Since the Commission expressed strong concern in its May 2003 report that the Russian government was retreating from democratic reform and endangering significant gains on human rights, including freedom of religion or belief, it has become increasingly clear that this is a deliberate policy of the Russian government. Curtailments of media freedom and of the role of political parties, the placement of tighter restrictions on religious communities, nongovernmental organizations, and other aspects of civil society, and the harassment of human rights organizations, as well as legal restrictions on freedom of assembly, constraints on the use of popular referenda, and President Vladimir Putin's decision to end the popular election of regional governors, have all revealed that progress toward democracy is being halted, if not reversed. The deterioration in conditions for religious freedom and other human rights appears to be a direct consequence of the increasingly authoritarian nature of the Russian government and the growing influence of chauvinistic groups in Russian society, which seem to be tolerated by the government. The country's progress toward the rule of law and protection of religious freedom and other human rights is now in peril.

### To do:
The text on Russia's retreat from democratic reform has a sentence beginning "Curtailments of media freedom." List every government action or development named in that sentence as revealing that progress toward democracy is being halted.

Dataset rows:
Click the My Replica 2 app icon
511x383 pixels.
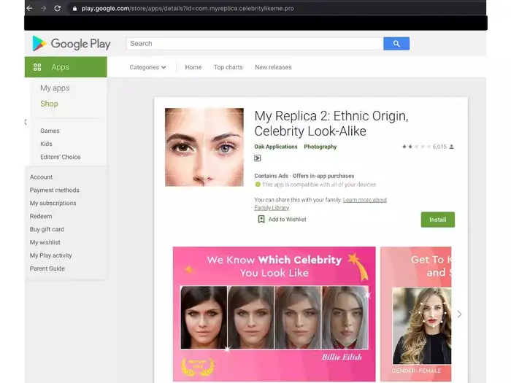(204, 147)
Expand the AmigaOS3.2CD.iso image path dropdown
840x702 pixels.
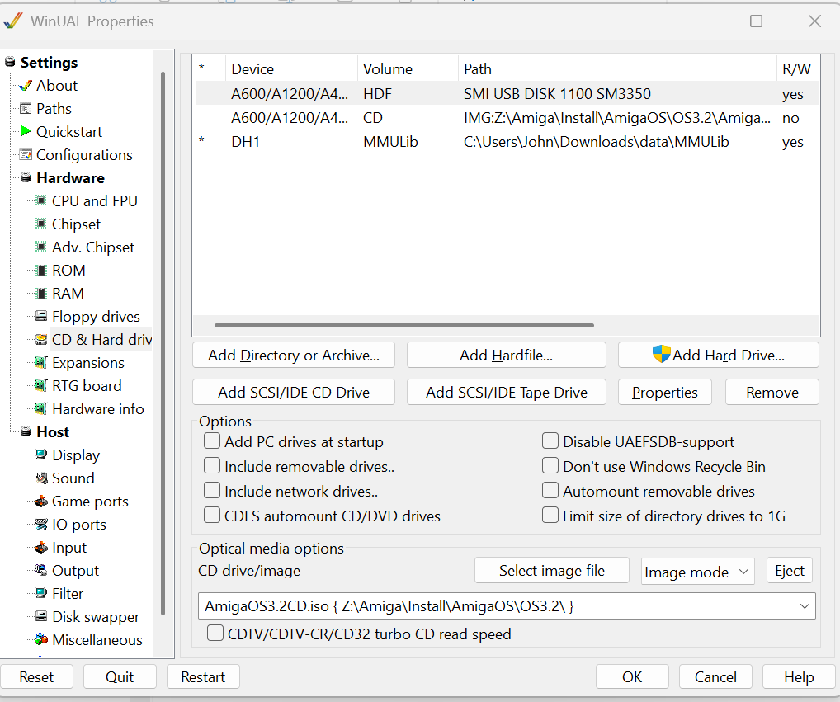[x=804, y=606]
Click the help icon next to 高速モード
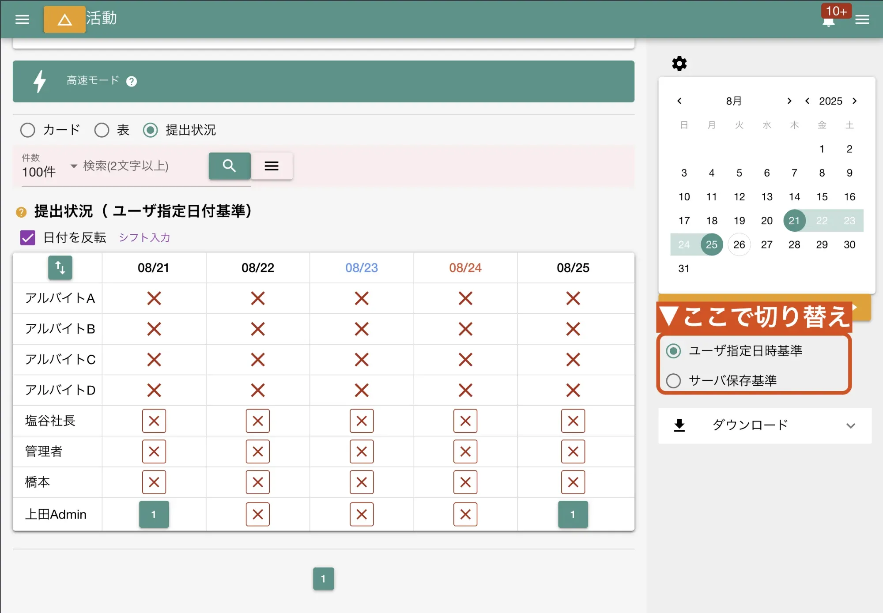This screenshot has width=883, height=613. [131, 81]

### Exercise output:
- Curtailments of media freedom
- Curtailments of the role of political parties
- Tighter restrictions on religious communities, nongovernmental organizations, and other aspects of civil society
- Harassment of human rights organizations
- Legal restrictions on freedom of assembly
- Constraints on the use of popular referenda
- President Vladimir Putin's decision to end the popular election of regional governors